Despite the newly increased tanker handling capacity at Karachi Port, more economical large sized tankers cannot be accommodated. The future expansion of KPT (OP-1 renovation) will only give temporary relief. The unloading facilities at Karachi Port for crude oil, finished products and other bulk liquid cargoes have become totally inadequate. This is resulting in congestion at the port, delays in cargo discharge and loss of valuable foreign exchange in the form of demurrage charges. The position has somewhat improved with the addition of OP-V at Keamari and the facility of receiving fuel oil at Port Qasim (PQA). However, with the decommissioning of OP-1 in 1996 for three years for revamping and increased demand for petroleum products, the industry will face berthing problems at Keamari.
However, there are plans to develop crude oil and gas oil discharge facilities at Bundal Island which would ease the pressure on existing facilities at Karachi Port considerably. It is hoped that the Government of Pakistan will vigorously give its whole-hearted support to this plan. There has been an embargo on further tankage in the Keamari area since 1971. The infrastructure development plans such as FOTCO/SBM Khalifa Point/Gwadar all have major economic and operational constraints. There is also an embargo by Ministry of Railways on leasing of additional land at most existing oil marketing companies depots, thus further restricting expansion of existing railhead storage capacity and thus necessitating the construction of new art of tax depots.

> _Required task_
Copy out the passage above on oil handling facilities at Karachi Port word for word, in full.

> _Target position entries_

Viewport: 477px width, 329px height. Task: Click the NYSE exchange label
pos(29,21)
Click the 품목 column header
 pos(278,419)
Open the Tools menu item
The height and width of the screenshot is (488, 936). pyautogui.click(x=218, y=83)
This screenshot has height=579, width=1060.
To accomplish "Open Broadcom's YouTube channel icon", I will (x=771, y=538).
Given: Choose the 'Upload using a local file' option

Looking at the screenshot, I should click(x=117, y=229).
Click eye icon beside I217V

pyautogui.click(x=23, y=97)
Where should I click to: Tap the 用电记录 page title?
...
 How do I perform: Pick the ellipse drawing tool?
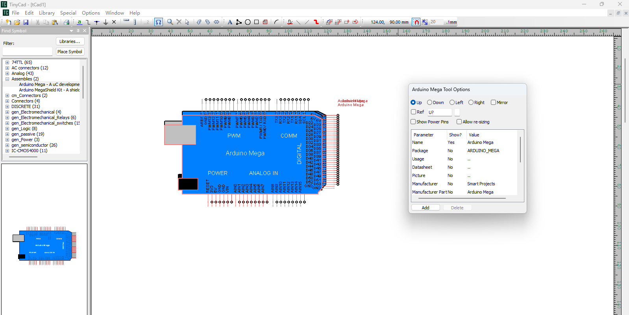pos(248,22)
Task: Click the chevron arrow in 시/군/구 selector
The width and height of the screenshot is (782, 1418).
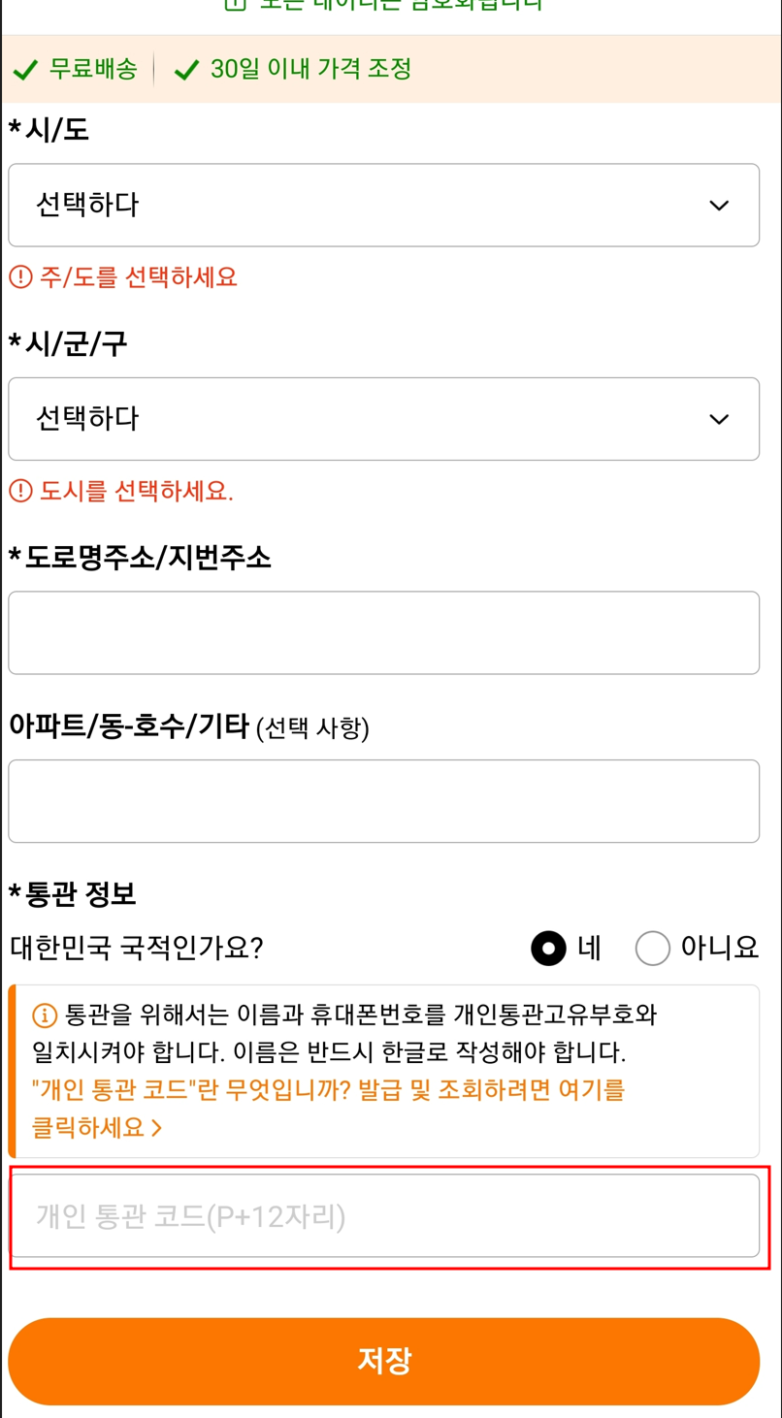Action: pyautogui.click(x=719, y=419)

> _Finished task_
Despite the newly increased tanker handling capacity at Karachi Port, more economical large sized tankers cannot be accommodated. The future expansion of KPT (OP-1 renovation) will only give temporary relief. The unloading facilities at Karachi Port for crude oil, finished products and other bulk liquid cargoes have become totally inadequate. This is resulting in congestion at the port, delays in cargo discharge and loss of valuable foreign exchange in the form of demurrage charges. The position has somewhat improved with the addition of OP-V at Keamari and the facility of receiving fuel oil at Port Qasim (PQA). However, with the decommissioning of OP-1 in 1996 for three years for revamping and increased demand for petroleum products, the industry will face berthing problems at Keamari.
However, there are plans to develop crude oil and gas oil discharge facilities at Bundal Island which would ease the pressure on existing facilities at Karachi Port considerably. It is hoped that the Government of Pakistan will vigorously give its whole-hearted support to this plan. There has been an embargo on further tankage in the Keamari area since 1971. The infrastructure development plans such as FOTCO/SBM Khalifa Point/Gwadar all have major economic and operational constraints. There is also an embargo by Ministry of Railways on leasing of additional land at most existing oil marketing companies depots, thus further restricting expansion of existing railhead storage capacity and thus necessitating the construction of new art of tax depots.